**MATERIAL FOR THIS TASK**
....

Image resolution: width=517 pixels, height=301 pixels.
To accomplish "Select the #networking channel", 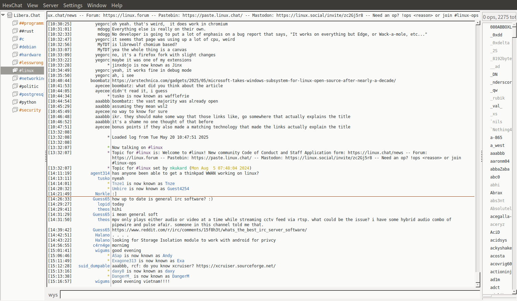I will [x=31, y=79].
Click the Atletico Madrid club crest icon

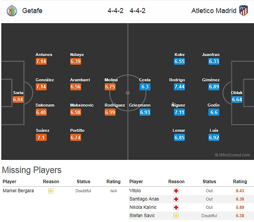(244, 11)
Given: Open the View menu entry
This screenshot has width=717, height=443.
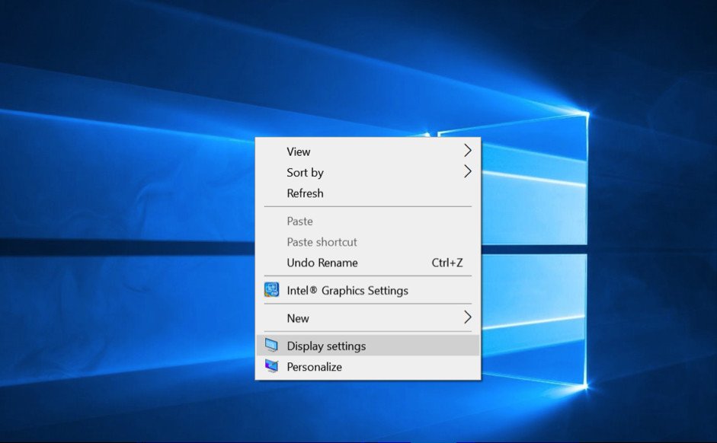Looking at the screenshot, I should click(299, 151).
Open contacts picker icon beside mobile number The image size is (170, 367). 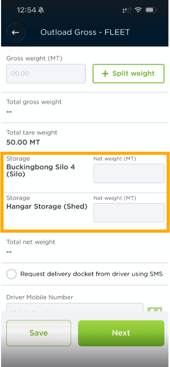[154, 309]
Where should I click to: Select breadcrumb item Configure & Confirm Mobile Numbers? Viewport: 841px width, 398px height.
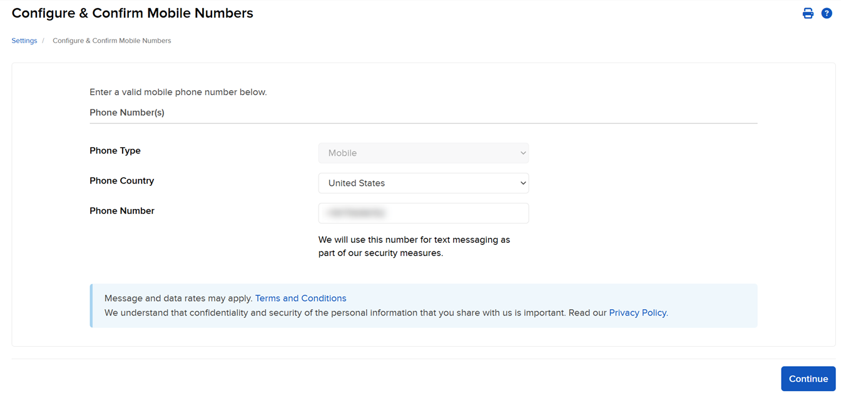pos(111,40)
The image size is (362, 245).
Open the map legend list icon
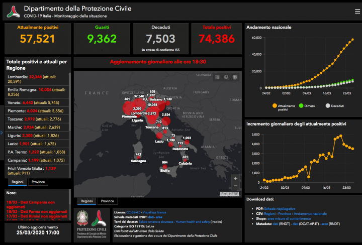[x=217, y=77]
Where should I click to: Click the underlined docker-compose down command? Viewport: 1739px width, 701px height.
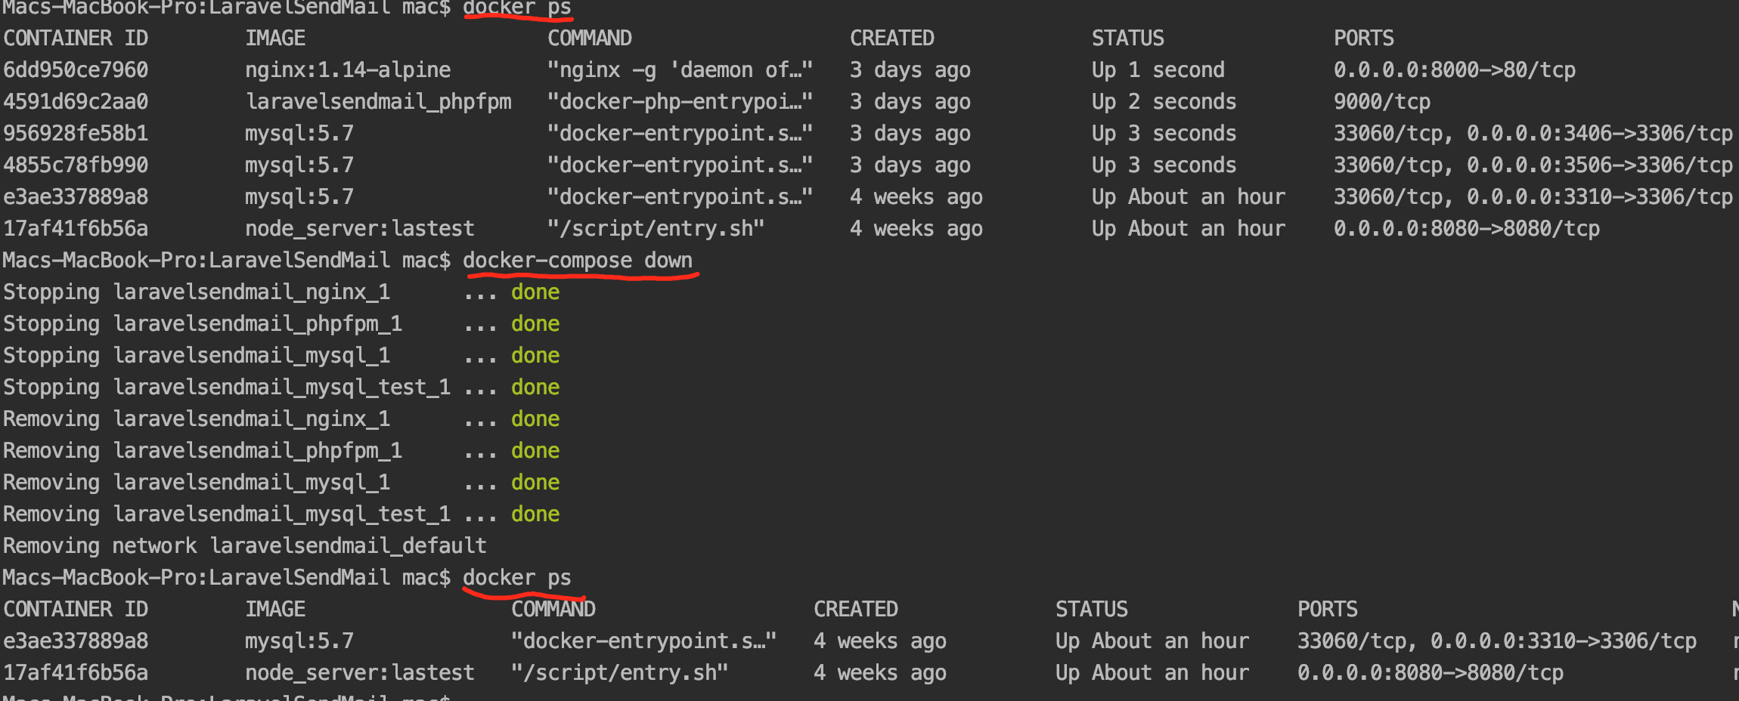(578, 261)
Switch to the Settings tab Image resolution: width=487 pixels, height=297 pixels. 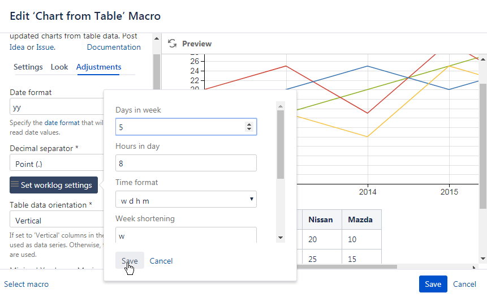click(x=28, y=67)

....

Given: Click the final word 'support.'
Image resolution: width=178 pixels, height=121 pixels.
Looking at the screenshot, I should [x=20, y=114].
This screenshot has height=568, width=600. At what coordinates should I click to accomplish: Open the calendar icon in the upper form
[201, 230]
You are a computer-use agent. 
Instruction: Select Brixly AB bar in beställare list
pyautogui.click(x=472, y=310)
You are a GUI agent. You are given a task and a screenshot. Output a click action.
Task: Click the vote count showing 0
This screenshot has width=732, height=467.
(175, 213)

....

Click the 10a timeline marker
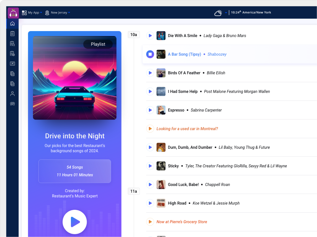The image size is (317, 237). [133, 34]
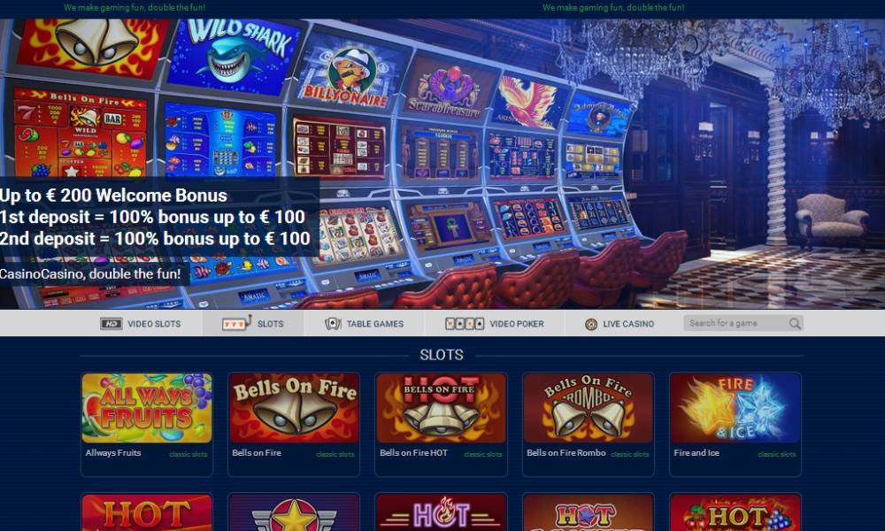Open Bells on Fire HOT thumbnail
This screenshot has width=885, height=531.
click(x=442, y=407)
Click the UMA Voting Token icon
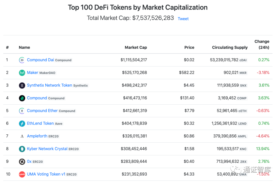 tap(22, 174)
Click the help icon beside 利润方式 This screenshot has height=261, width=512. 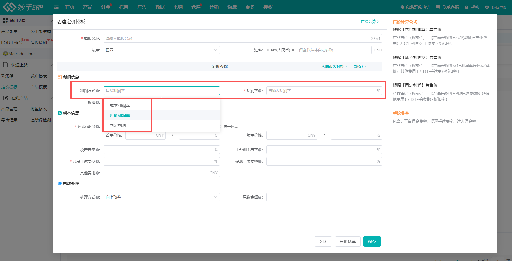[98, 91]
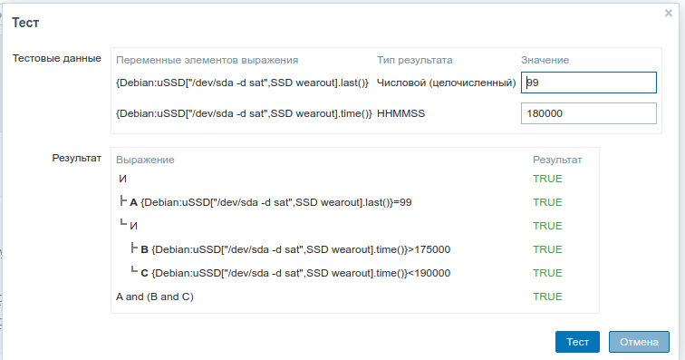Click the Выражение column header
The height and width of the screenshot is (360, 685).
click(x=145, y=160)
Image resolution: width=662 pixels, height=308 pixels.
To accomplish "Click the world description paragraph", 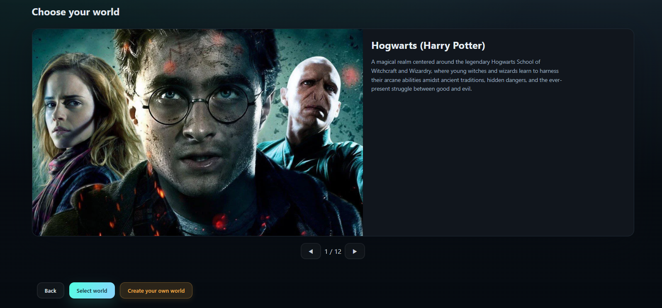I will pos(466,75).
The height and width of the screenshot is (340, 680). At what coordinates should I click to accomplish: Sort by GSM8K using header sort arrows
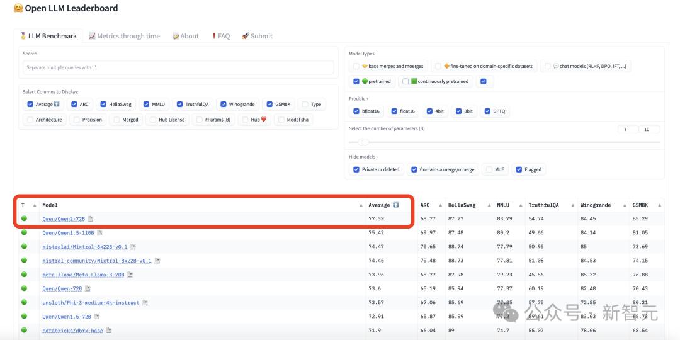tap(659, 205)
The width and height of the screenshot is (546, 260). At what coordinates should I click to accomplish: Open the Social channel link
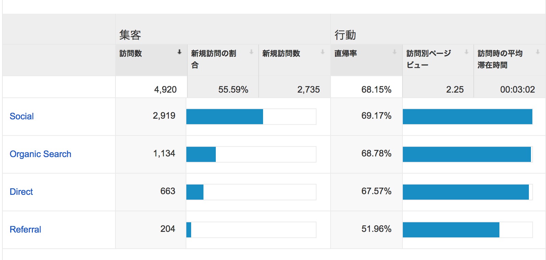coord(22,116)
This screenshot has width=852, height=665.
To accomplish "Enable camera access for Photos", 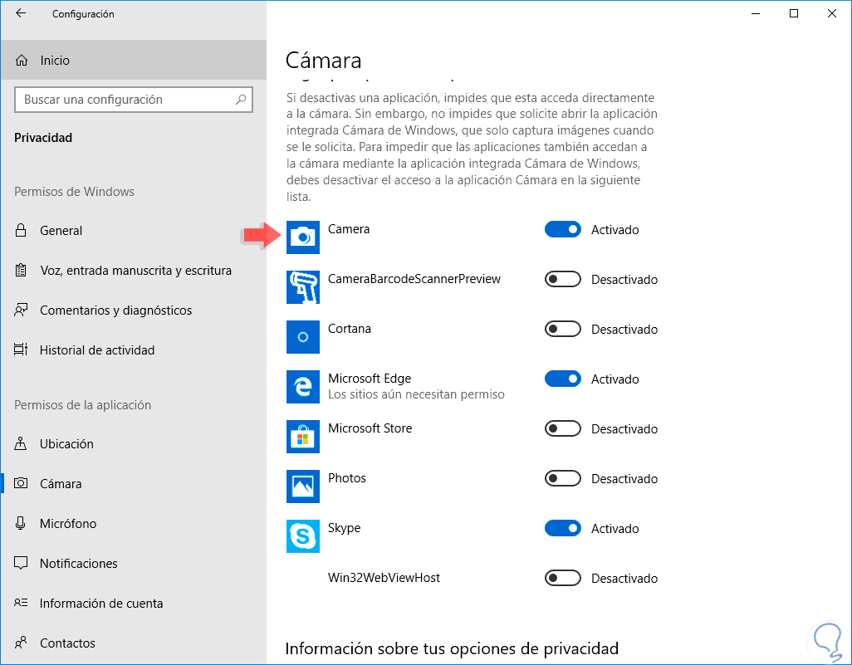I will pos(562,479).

....

**WORK TO COMPLETE**
The expected reply is a number only, the tally of lines in the data where the word "agent" is found.

**SOLUTION TO THIS TASK**
2